Gian Pietro Gasco lascia la presidenza di Acem. E non le manda certo a dire: «Se l’apprezzamento dei sindaci diminuisce, io preferisco andarmene». Dopo nove anni dalla data in cui fu eletto, praticamente per acclamazione, dall’assemblea intera dei sindaco: voluto da tutti, per salvare il Consorzio rifiuti dalla grana del contenzioso con AMA che rischiava di aprire una voragine economica che si sarebbe portata dietro la discarica e tutti i bilanci. Ma in politica, si sa, il tempo non sempre è galantuomo. «Una decisione che avevo preso da tempo» ci dice. Non rifiuta alcuna domanda. Se le sue dimissioni lasceranno il segno, le parole con cui le motiva hanno un peso ancora maggiore.

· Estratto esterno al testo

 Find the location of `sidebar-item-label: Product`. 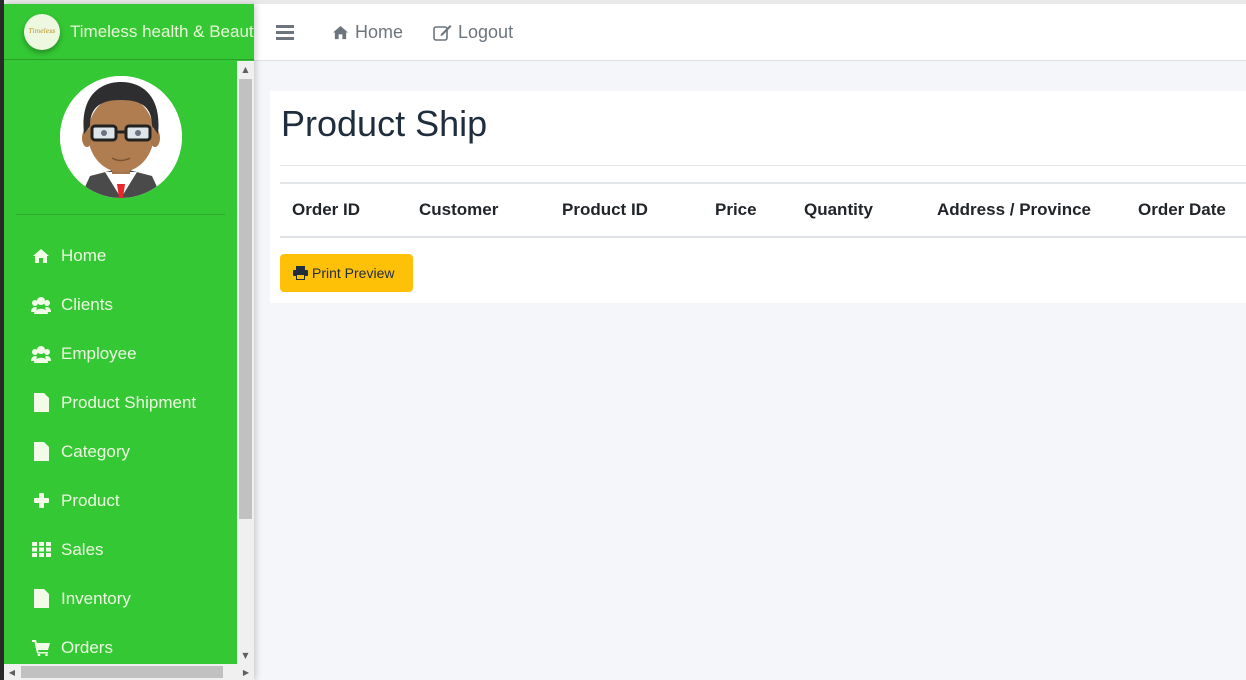

sidebar-item-label: Product is located at coordinates (90, 500).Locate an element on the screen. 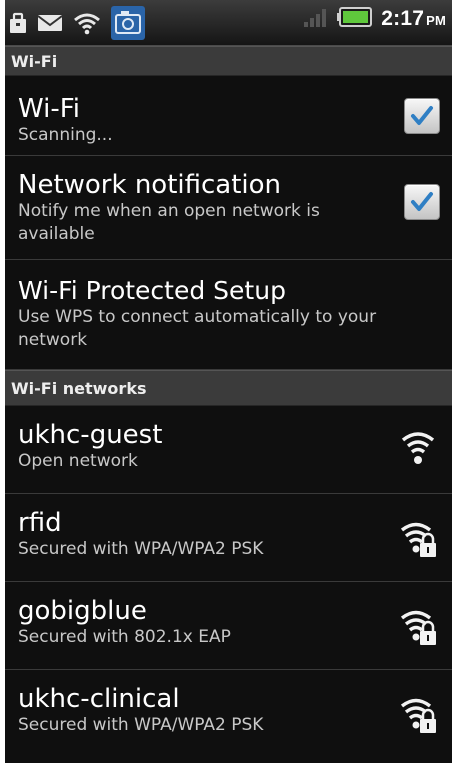 This screenshot has height=769, width=458. network-item: ukhc-guest Open network is located at coordinates (228, 450).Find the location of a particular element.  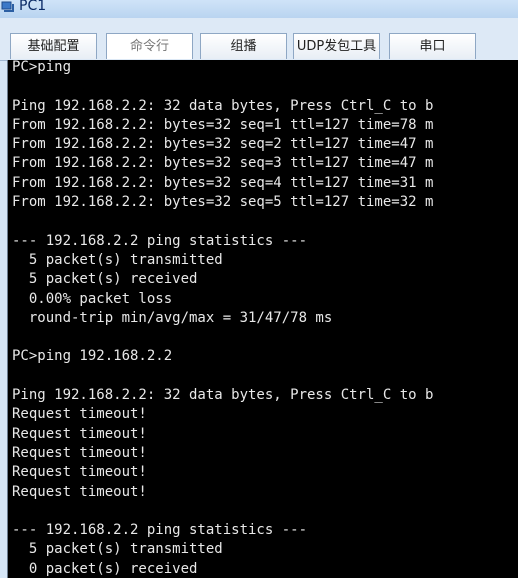

terminal-line: 0 packet(s) received is located at coordinates (105, 568).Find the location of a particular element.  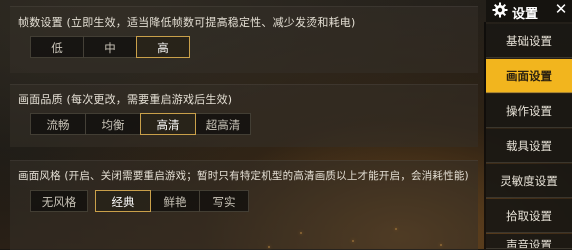

style-options: 无风格 经典 鲜艳 写实 is located at coordinates (140, 201).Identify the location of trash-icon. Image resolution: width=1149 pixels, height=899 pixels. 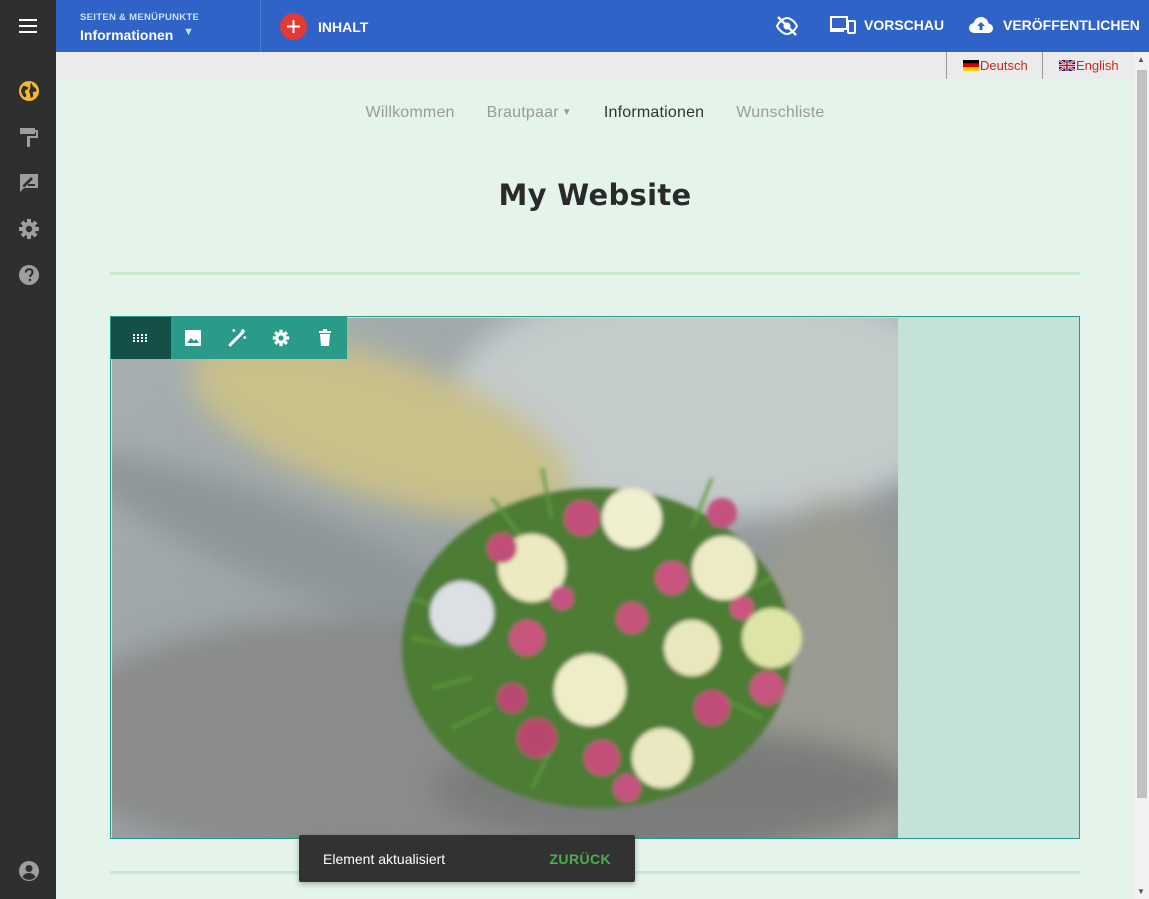
(325, 338).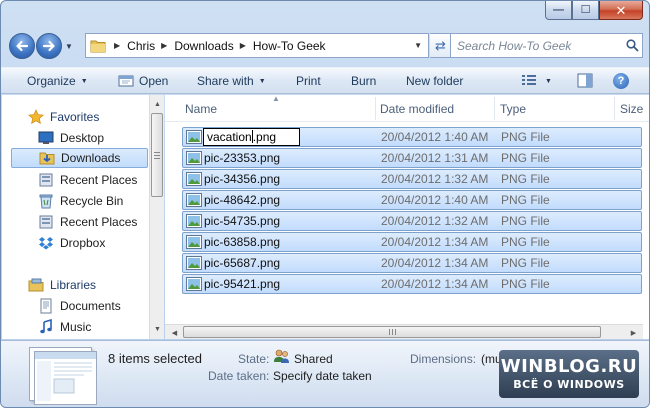  I want to click on share-with-button: Share with ▼, so click(232, 81). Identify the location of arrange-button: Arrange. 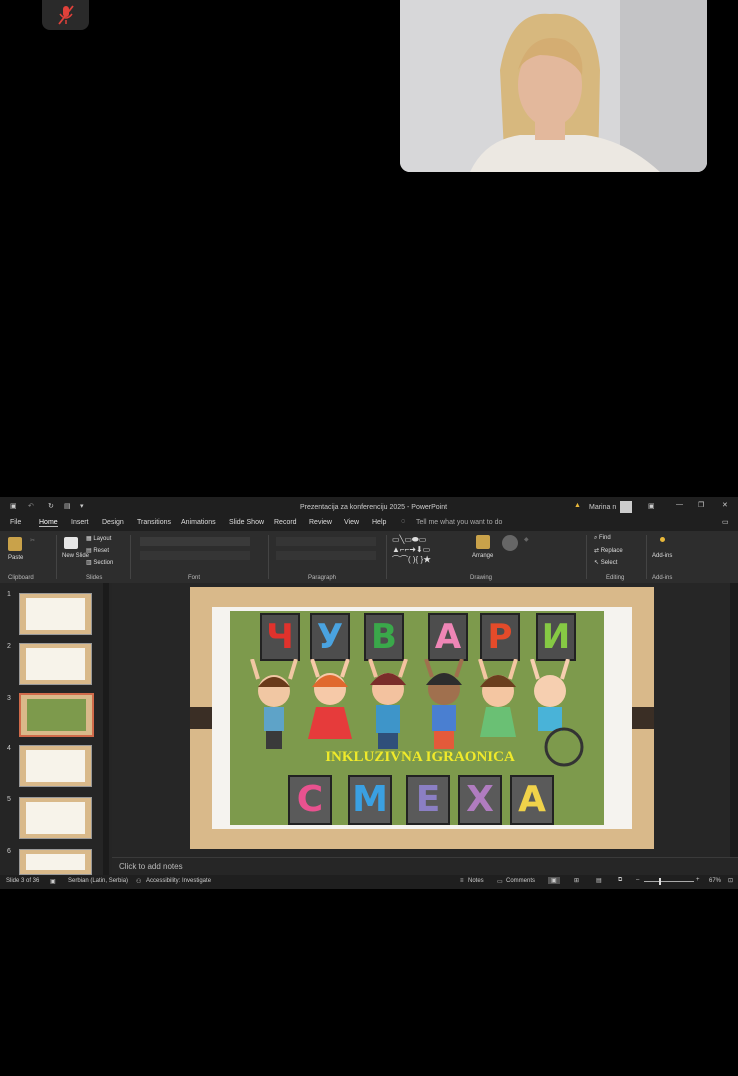
(482, 556).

Lei dice: lo avevo deciso da tempo. Quindi non c’entrano le recenti elezioni comunali a Vicoforte?
Per nulla. Pensare che sia dovuto a questo sarebbe svilire la mia decisione. È stata una scelta che avevo già preso, dovevo solo attuarla. Come ho dichiarato pubblicamente, non mi piace sentirmi “sopportato”. Se riscontro che il mio lavoro non viene apprezzato, preferisco farmi da parte. E preferisco scegliere di andare via con le mie gambe: non lascio ad altri il privilegio di allontanarmi. Quando fui eletto presidente, nel 2011, c’era un atteggiamento di fiducia da parte dei sindaci, con dialettica propositiva e costruttiva. E propensione a capire le problematiche e le soluzioni. Poi, qualcosa è cambiato…

Quando ha notato che stava “cambiando il clima”?
Direi che è accaduto a partire dal cambio di Amministrazione comunale a Mondovì: ho avvertito un atteggiamento diffidente e ostile… non da parte di tutta l’Amministrazione, ma certamente da una parte di essa. E non solo da problematiche di suo interesse, ma in generale su qualunque aspetto.

Solo da Mondovì?
No. Col passare del tempo, questo atteggiamento ha coinvolto molti altri Comuni. Il perché altri Comuni abbiano seguito questa linea, non lo so. Vorrei che fosse chiesto a loro. Non vorrei che fosse una sorta di “asservimento”, anche inconsapevole: sarebbe dannoso per tutto il territorio.